--- START OF Material provided ---
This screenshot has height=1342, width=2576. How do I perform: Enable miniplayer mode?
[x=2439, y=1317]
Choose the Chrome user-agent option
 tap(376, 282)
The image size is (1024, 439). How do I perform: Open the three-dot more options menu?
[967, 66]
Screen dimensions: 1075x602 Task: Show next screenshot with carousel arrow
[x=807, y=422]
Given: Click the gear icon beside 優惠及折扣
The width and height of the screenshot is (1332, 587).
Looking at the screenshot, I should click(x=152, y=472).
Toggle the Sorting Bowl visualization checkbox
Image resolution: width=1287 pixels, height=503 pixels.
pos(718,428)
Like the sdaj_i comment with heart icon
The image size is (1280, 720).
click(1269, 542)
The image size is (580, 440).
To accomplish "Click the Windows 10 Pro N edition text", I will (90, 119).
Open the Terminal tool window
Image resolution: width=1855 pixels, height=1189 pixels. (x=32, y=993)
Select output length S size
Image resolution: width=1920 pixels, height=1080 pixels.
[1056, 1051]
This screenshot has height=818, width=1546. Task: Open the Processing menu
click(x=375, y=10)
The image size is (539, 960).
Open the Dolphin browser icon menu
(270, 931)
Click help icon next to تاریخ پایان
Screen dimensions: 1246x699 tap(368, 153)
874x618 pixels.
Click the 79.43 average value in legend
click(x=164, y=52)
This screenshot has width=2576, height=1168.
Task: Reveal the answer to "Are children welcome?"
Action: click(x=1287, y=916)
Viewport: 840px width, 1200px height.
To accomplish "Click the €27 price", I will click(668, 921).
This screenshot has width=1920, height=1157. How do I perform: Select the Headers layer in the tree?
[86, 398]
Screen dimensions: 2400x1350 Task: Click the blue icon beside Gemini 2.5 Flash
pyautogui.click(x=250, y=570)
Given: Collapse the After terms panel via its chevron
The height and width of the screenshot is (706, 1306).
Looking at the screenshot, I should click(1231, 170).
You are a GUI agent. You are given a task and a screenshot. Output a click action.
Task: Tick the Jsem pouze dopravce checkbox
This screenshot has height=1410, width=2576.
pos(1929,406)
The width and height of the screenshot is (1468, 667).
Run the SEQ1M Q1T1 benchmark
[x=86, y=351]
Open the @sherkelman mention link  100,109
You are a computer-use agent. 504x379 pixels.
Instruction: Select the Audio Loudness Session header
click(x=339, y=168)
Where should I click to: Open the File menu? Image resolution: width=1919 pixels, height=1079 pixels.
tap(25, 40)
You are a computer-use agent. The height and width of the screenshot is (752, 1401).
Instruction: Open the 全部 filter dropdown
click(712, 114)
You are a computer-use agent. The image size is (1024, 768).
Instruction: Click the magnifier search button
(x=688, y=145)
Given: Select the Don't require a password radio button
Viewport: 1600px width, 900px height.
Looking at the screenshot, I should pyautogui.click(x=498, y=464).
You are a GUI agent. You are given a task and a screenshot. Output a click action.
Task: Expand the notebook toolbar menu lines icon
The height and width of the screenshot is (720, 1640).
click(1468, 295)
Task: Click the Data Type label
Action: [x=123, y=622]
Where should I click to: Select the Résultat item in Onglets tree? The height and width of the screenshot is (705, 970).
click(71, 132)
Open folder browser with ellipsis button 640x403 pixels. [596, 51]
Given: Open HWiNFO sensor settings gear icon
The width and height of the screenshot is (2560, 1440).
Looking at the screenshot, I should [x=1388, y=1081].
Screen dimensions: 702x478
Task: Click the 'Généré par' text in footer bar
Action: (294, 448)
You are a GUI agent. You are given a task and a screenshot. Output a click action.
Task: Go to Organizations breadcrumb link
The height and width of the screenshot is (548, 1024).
--- END OF Material provided ---
Task details
Please rewrite all of the records above, changing "Where should I click to" to "Where do I click to" wherever it occurs and leaving everything else as it is.

Response to this exercise
This screenshot has height=1342, width=2576. How do I perform: Enable miniplayer mode?
[x=2439, y=1317]
Choose the Chrome user-agent option
 tap(376, 282)
The image size is (1024, 439). How do I perform: Open the three-dot more options menu?
[967, 66]
Screen dimensions: 1075x602 Task: Show next screenshot with carousel arrow
[x=807, y=422]
Given: Click the gear icon beside 優惠及折扣
The width and height of the screenshot is (1332, 587).
Looking at the screenshot, I should click(x=152, y=472).
Toggle the Sorting Bowl visualization checkbox
Image resolution: width=1287 pixels, height=503 pixels.
pos(718,428)
Like the sdaj_i comment with heart icon
The image size is (1280, 720).
click(1269, 542)
The image size is (580, 440).
To accomplish "Click the Windows 10 Pro N edition text", I will (90, 119).
Open the Terminal tool window
Image resolution: width=1855 pixels, height=1189 pixels. (x=32, y=993)
Select output length S size
Image resolution: width=1920 pixels, height=1080 pixels.
[1056, 1051]
This screenshot has height=818, width=1546. Task: Open the Processing menu
click(x=375, y=10)
The image size is (539, 960).
Open the Dolphin browser icon menu
(270, 931)
Click help icon next to تاریخ پایان
Screen dimensions: 1246x699 tap(368, 153)
874x618 pixels.
Click the 79.43 average value in legend
click(x=164, y=52)
This screenshot has width=2576, height=1168.
Task: Reveal the answer to "Are children welcome?"
Action: click(x=1287, y=916)
Viewport: 840px width, 1200px height.
To accomplish "Click the €27 price", I will click(668, 921).
This screenshot has width=1920, height=1157. How do I perform: Select the Headers layer in the tree?
[86, 398]
Screen dimensions: 2400x1350 Task: Click the blue icon beside Gemini 2.5 Flash
pyautogui.click(x=250, y=570)
Given: Collapse the After terms panel via its chevron
The height and width of the screenshot is (706, 1306).
Looking at the screenshot, I should click(1231, 170).
You are a GUI agent. You are given a task and a screenshot. Output a click action.
Task: Tick the Jsem pouze dopravce checkbox
This screenshot has height=1410, width=2576.
pos(1929,406)
The width and height of the screenshot is (1468, 667).
Run the SEQ1M Q1T1 benchmark
[x=86, y=351]
Open the @sherkelman mention link  100,109
You are a computer-use agent. 504x379 pixels.
Instruction: Select the Audio Loudness Session header
click(x=339, y=168)
Where do I click to: Open the File menu? Image resolution: width=1919 pixels, height=1079 pixels.
tap(25, 40)
You are a computer-use agent. The height and width of the screenshot is (752, 1401).
Instruction: Open the 全部 filter dropdown
click(712, 114)
You are a computer-use agent. The image size is (1024, 768).
Instruction: Click the magnifier search button
(x=688, y=145)
Given: Select the Don't require a password radio button
Viewport: 1600px width, 900px height.
Looking at the screenshot, I should pyautogui.click(x=498, y=464).
You are a GUI agent. You are given a task and a screenshot. Output a click action.
Task: Expand the notebook toolbar menu lines icon
The height and width of the screenshot is (720, 1640).
click(1468, 295)
Task: Click the Data Type label
Action: [x=123, y=622]
Where do I click to: Select the Résultat item in Onglets tree? The height and width of the screenshot is (705, 970).
click(71, 132)
Open folder browser with ellipsis button 640x403 pixels. [596, 51]
Given: Open HWiNFO sensor settings gear icon
The width and height of the screenshot is (2560, 1440).
Looking at the screenshot, I should [x=1388, y=1081].
Screen dimensions: 702x478
Task: Click the 'Généré par' text in footer bar
Action: (294, 448)
You are a GUI agent. You are given a task and a screenshot. Output a click action.
Task: Go to Organizations breadcrumb link
The height and width of the screenshot is (548, 1024).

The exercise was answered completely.